The popularity of paying for items in instalments was actually a primary reason for the Great Depression, as consumers taking advantage of this new purchase option fell behind on payments and got themselves into debt.
That’s the source of the very reasonable fear that BNPL will cause another credit crisis as it enables consumers to spend beyond their means. Over 30% of BNPL customers have made a late payment, so this doesn’t seem irrational.
Yet, reports have shown a 50% increase in the number of US consumers who claim to understand the consequences of BNPL. This isn’t surprising, given that 97% of young people believe financial literacy is important. With the younger generation becoming more financially savvy than their elders, is BNPL now a safer option than it once was?
Research shows 68% of Gen-Z budget and save more responsibly than their elders, while according to Finextra, more than a third of young people in the UK have over £1,000 in savings.
The pros and cons of BNPL
For consumers, BNPL means:
- No hard credit checks: Only a soft credit check is required, which won’t impact credit scores whether accepted or declined.
- No interest or fees: Since BNPL is paid in set instalments over a planned period, there is usually no interest charged. Likewise, since retailers pay BNPL providers to meet customer demand, consumers don’t need to pay fees.
- Retroactive take-up: Customers can take up BNPL retroactively on products they’ve already paid for if they have second thoughts or unforeseen circumstances occur.
Retailers, on the other hand, can expect a 20-30% increase in conversion. There only seem to be two outstanding points in favour of credit cards:
- Rewards and special offers: Firstly, credit cards often reward customers with benefits like travel insurance or frequent-flier miles. BNPL, however, could easily take on those options if consumers are interested in them.
- Flexibility: BNPL is a set plan that covers a specific purchase, whereas credit cards can provide a flexible amount of credit that can be used in various places, paid off in part, then spent once again.
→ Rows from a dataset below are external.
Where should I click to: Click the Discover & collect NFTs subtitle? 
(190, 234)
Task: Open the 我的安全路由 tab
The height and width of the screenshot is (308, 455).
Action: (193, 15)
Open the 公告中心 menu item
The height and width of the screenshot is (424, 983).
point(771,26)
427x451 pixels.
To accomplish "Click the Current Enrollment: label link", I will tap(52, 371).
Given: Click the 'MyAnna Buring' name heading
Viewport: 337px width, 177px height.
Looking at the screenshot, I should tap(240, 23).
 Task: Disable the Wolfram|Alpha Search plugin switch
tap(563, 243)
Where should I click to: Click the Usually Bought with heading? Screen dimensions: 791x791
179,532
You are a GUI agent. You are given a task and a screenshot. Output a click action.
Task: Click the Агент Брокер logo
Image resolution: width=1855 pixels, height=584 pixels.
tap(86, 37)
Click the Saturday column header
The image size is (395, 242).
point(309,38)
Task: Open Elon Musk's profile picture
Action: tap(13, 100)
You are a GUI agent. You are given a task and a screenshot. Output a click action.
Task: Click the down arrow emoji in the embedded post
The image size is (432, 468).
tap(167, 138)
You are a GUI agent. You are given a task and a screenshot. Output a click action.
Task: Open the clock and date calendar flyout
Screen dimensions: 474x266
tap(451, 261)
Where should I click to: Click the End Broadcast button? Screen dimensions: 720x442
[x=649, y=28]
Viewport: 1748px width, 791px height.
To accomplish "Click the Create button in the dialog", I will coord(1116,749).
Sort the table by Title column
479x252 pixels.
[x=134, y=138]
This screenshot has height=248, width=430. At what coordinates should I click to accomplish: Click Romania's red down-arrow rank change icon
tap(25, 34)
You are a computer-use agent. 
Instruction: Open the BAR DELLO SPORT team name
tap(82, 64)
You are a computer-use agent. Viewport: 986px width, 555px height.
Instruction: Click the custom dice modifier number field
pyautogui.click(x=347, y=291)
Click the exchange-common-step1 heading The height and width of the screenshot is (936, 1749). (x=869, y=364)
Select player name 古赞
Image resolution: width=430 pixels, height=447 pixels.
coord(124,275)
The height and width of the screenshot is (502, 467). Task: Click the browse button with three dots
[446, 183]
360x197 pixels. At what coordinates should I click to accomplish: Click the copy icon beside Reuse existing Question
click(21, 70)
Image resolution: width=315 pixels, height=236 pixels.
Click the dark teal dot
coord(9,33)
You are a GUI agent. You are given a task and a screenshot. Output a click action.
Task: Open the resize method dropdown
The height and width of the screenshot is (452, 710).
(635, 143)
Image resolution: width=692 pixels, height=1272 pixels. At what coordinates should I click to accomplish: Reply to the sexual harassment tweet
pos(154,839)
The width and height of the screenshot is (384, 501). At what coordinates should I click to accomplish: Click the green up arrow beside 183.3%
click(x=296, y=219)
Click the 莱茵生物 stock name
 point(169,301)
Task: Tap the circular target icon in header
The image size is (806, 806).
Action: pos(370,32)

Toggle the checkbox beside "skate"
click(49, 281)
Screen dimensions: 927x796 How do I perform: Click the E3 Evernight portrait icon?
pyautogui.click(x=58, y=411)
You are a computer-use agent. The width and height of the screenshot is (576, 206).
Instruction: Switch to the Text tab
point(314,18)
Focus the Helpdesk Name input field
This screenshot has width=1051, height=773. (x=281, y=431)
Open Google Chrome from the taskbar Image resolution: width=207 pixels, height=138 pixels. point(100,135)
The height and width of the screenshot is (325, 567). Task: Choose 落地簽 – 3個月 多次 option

Yet, of course, this leaves the possibility open for debts to spiral out of control.
The three ingredients a software solution for digital payment needs
BNPL taking USD 10 billion from credit providers
It’s no wonder that BNPL is taking share of wallet from credit cards wherever they’re prevalent. In fact, McKinsey believes BNPL Fintechs are “…diverting USD 8 billion to USD 10 billion in annual revenues away from banks”.
This isn’t the end of the story for BNPL players, however. Various BNPL Fintechs, from Klarna to Affirm, are now offering credit cards to those users who trust their digital specialty, but still need the flexibility of traditional credit.
Not just content with taking a share of the pie from credit card providers, BNPL players are now coming for the rest of it. In this environment, it’s essential for traditional credit providers to offer the same kind of digital options.
Overcoming the barriers to BNPL
So, how can traditional credit providers and banks enter the BNPL space? It’s a recognised product model and straightforward to institute. There’s only one thing getting in the way: technology.
According to a BCG survey, 70% of companies failed at digital transformation and received almost no return on their investment. Digital transformation isn’t a sound investment, at the moment, so how do you enter the BNPL space without overhauling your technology?
That’s where high-productivity financial infrastructure comes in. Innovative digital technology can connect with your existing infrastructure and allow you to offer innovative embedded finance products like BNPL without having to replace your technology.
This is more than just a bundle of digital tools acting independently. It’s a new way of looking at banking architecture from the core out. Without it, BNPL providers will continue to take market share away from traditional credit providers who are stuck in a cycle of failed digital transformation.